Closed dvanamstel closed 5 years ago

dvanamstel commented 5 years ago

Add state-space models, in discrete form:

x(k+1) = A * x(k) + B * u(k)
y(k) = C * x(k) + D * u(k)

in where: x(k) - internal state vector at timestamp k u(k) - input vector at timestamp k y(k) - output at timestamp k

Initial implementation would be with a given size of state vector x (e.g. you know the dimension of the underlying system). Second iteration could also estimate the length of this vector x, but that's prob not doable in a single day.

Must admit: I haven't seen many use-cases that would be best solved using a state-space model and thus wonder how useful this can be. Also, I haven't seen many use-cases in general.

koaning commented 5 years ago

A few observations.

  1. This assumes that the dataset X, y needs to be sorted and needs to represent a single timeseries? Is this the intended behavior?
  2. What is reasonable for k=0?
  3. How many steps ahead might be reasonable to predict?
  4. Can you come up with a use-case?
dvanamstel commented 5 years ago
  1. Indeed, X and y have to be sorted time series.

  2. Not sure if I understand the question correctly? For k=0 you insert the first element in your time-series, e.g. the "initial condition".

  3. In theory; infinite. In practice: depends on how well the fit is.

Compared to a linear model (Note that if A, B & C are 0 the formulation reduces to a "standard" linear model y = D * u) it should perform better as it learns time-domain dynamics. I wouldn't be surprised if you can achieve the same result by adding delayed features...but that is manual work ;).

Written instruction 1
For each statement, say yes or no according to whether it agrees with the state-space thread, and quote the words of the thread that decide it. (a) The proposed initial implementation would estimate the length of the state vector x. (b) X and y have to be sorted time series. (c) If A, B and C are 0, the formulation reduces to a standard linear model.
Written instruction 2
Quote the part of the state-space thread starting at "1. This assumes" and ending at "with a use-case?".

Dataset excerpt
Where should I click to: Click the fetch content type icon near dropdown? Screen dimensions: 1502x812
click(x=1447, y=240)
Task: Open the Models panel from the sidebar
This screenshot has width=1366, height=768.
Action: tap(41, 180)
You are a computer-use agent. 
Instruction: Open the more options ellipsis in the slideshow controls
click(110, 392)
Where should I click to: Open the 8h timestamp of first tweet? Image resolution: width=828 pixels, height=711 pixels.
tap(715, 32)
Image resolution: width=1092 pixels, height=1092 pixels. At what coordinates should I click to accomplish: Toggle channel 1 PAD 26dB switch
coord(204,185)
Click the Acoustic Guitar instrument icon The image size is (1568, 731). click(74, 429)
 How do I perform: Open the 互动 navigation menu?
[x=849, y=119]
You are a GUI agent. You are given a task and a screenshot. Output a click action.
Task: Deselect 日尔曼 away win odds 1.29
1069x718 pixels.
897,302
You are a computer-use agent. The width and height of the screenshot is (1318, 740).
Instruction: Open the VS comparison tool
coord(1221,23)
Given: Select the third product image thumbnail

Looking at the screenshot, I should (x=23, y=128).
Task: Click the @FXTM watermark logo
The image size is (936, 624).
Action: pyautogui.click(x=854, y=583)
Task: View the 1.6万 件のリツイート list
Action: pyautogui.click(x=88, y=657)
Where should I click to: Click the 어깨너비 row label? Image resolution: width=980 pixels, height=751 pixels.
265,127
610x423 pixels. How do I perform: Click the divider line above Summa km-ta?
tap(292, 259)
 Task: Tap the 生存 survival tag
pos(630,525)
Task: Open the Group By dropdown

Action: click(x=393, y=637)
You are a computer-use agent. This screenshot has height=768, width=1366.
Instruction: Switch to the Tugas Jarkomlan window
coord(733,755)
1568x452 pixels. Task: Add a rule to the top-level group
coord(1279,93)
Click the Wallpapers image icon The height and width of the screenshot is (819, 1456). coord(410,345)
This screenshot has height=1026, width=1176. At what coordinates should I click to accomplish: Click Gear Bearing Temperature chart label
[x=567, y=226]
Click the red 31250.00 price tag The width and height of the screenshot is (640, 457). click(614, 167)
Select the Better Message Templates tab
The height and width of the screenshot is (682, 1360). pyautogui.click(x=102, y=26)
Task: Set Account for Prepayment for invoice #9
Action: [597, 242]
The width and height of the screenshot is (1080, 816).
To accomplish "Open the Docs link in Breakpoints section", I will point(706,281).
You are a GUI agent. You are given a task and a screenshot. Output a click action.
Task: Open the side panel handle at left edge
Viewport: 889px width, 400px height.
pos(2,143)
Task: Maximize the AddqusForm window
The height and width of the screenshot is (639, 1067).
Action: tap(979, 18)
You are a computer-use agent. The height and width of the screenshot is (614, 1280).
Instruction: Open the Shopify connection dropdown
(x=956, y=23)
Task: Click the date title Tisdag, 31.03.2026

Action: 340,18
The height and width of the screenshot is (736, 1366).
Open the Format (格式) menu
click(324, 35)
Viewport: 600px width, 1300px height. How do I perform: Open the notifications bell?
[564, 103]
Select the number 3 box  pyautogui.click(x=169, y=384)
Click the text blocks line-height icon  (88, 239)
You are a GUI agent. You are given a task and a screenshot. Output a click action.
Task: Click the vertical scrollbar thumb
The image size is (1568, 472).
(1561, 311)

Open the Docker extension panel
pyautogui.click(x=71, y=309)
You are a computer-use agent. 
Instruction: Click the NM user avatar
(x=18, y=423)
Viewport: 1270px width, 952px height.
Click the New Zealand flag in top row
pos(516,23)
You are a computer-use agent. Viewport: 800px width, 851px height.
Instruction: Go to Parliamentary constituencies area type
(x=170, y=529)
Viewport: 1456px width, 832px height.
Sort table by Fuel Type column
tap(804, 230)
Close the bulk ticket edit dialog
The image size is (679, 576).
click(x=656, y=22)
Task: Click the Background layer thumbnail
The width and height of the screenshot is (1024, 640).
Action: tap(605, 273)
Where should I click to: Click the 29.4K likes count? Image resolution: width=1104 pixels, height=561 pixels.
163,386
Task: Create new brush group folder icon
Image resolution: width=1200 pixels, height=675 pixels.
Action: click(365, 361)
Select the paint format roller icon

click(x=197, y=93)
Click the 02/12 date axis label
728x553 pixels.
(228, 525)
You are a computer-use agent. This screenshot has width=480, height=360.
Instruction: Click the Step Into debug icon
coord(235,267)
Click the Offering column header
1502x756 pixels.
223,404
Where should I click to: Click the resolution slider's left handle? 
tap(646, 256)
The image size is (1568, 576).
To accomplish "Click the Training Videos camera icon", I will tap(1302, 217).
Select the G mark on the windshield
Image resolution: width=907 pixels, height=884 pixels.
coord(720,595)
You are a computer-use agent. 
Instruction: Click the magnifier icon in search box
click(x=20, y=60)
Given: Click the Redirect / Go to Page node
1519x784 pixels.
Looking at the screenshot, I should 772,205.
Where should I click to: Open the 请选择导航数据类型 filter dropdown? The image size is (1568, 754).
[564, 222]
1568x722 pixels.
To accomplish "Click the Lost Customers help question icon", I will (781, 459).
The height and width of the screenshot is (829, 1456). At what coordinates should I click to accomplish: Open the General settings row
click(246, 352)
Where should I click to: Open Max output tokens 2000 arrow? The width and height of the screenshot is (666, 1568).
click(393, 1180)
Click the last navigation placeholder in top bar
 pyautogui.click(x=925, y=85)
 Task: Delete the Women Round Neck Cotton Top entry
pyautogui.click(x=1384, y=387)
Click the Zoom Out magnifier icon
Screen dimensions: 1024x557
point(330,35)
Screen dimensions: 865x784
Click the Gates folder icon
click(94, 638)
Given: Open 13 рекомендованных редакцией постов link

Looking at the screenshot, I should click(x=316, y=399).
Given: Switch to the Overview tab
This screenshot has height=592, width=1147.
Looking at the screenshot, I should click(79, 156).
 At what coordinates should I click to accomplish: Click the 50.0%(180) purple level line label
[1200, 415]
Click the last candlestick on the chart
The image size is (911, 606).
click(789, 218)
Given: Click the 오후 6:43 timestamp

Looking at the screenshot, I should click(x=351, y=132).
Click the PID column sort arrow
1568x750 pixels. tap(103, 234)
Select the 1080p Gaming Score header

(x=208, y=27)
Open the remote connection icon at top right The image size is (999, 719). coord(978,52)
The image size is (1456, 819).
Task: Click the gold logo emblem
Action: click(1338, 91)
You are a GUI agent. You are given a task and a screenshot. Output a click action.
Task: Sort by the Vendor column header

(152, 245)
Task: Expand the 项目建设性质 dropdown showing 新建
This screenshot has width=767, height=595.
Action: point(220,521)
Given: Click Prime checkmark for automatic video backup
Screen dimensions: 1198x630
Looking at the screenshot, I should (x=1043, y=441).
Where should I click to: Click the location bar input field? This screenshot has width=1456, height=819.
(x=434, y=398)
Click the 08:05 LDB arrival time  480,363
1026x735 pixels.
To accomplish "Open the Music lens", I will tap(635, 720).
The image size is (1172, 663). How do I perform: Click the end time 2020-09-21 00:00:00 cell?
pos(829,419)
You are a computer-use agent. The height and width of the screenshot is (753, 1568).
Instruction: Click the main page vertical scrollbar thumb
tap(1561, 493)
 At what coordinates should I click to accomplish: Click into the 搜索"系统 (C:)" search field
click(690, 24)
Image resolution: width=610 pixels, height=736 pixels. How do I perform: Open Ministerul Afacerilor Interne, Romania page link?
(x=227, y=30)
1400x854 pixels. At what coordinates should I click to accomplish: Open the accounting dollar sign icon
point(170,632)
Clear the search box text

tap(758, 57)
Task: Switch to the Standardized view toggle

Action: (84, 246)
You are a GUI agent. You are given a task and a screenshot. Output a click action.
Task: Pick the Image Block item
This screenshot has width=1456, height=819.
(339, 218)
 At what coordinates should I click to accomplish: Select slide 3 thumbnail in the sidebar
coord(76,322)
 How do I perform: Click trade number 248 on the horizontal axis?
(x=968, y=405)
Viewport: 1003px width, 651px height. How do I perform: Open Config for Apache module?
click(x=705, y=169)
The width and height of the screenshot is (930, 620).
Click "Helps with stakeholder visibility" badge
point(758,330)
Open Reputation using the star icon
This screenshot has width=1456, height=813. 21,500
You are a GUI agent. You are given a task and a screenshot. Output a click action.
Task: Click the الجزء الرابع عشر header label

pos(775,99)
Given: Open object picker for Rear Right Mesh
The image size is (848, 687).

Right answer 1
(a) No: "Initial implementation would be with a given size of state vector x"
(b) Yes: "Indeed, X and y have to be sorted time series."
(c) Yes: "Note that if A, B & C are 0 the formulation reduces to a"

Right answer 2
1. This assumes that the dataset X, y needs to be sorted and needs to represent a single timeseries? Is this the intended behavior?
  2. What is reasonable for k=0?
  3. How many steps ahead might be reasonable to predict?
  4. Can you come up with a use-case?